Brief ▸ Pictures aside, copy exactly the lines running from the one with "695x457 pixels." to the end of the records.

Source data:
▽

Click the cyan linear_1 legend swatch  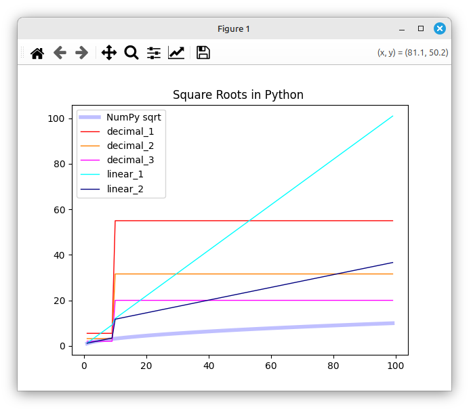tap(91, 175)
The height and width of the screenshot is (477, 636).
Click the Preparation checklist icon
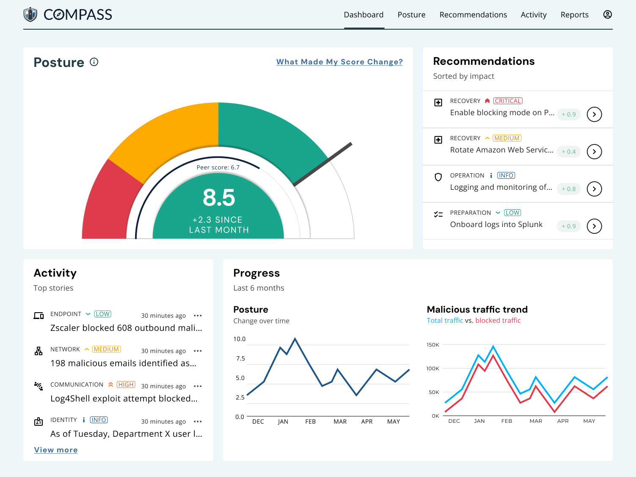(x=438, y=214)

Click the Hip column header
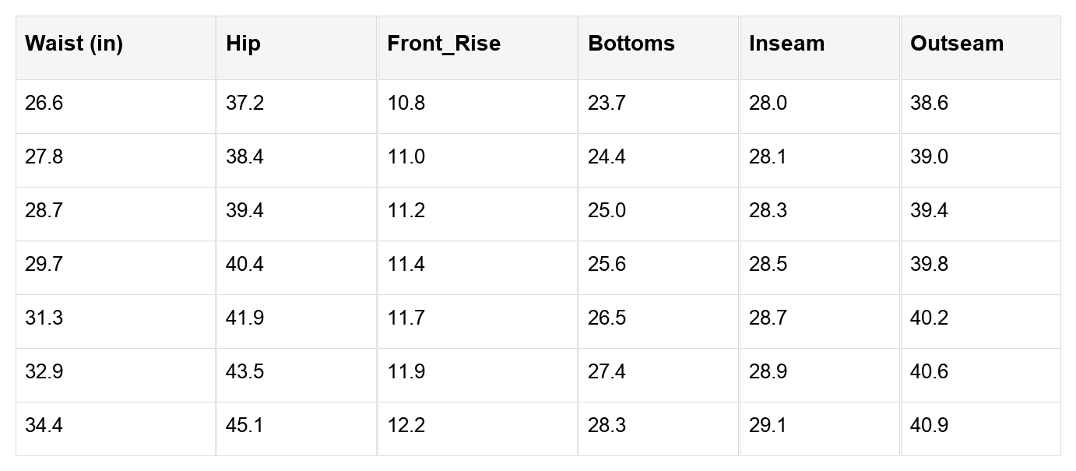[243, 44]
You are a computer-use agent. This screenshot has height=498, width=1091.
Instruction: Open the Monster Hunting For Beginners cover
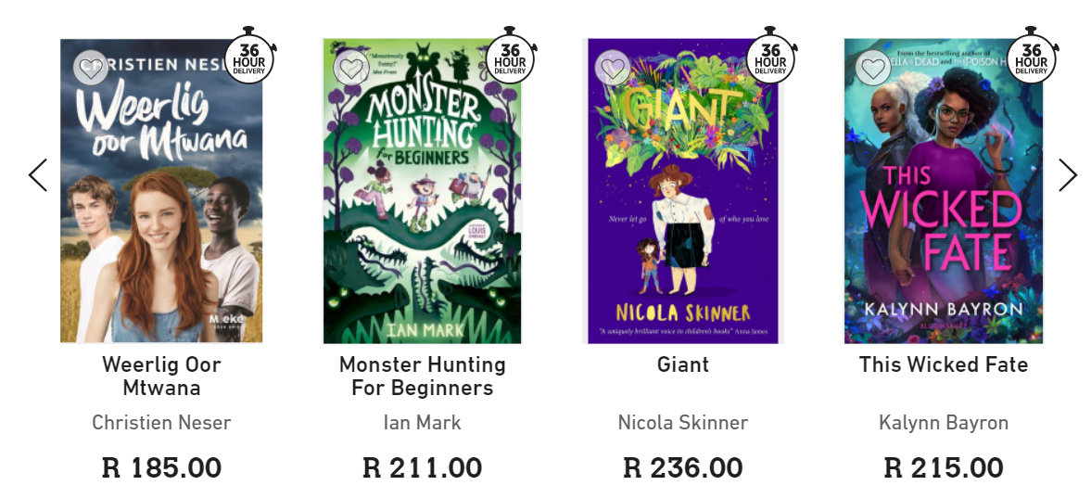tap(422, 213)
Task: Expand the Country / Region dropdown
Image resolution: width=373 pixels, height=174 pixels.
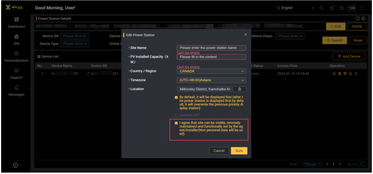Action: tap(211, 71)
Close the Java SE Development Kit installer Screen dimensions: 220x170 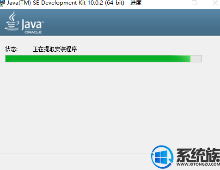pyautogui.click(x=215, y=3)
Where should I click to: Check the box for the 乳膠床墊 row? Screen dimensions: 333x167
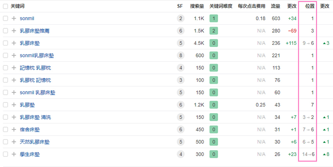[x=5, y=43]
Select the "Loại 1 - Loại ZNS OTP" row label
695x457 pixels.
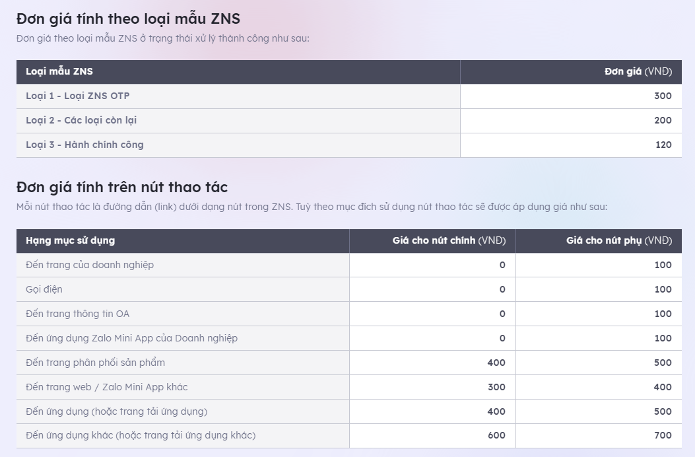tap(78, 96)
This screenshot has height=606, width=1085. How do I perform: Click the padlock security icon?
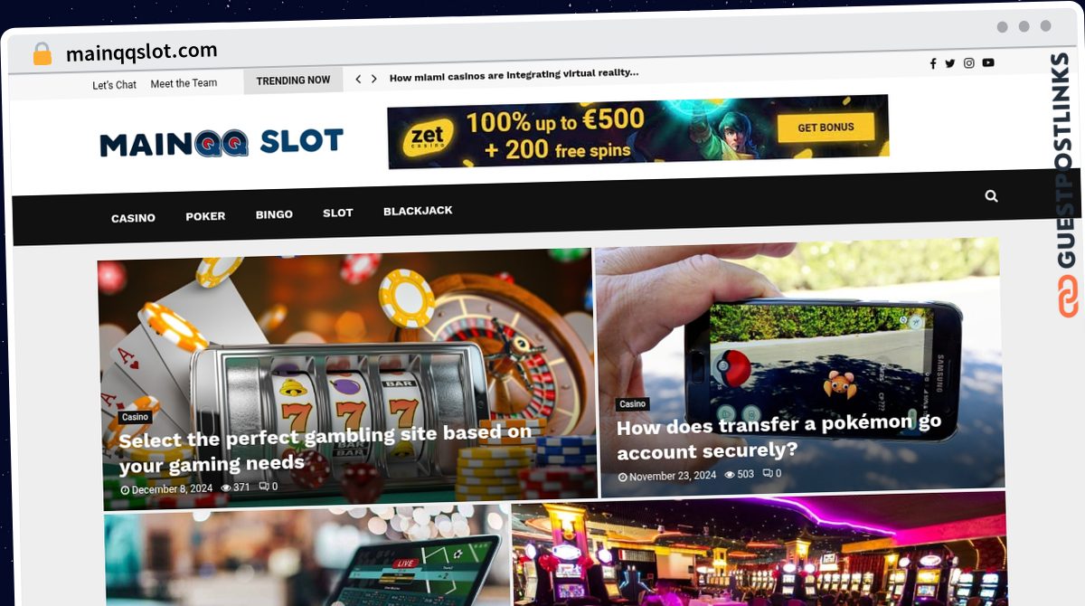tap(42, 53)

△

Completed task ▸
695x457 pixels.
tap(78, 96)
This screenshot has height=606, width=1085. How do I perform: Click the padlock security icon?
tap(42, 53)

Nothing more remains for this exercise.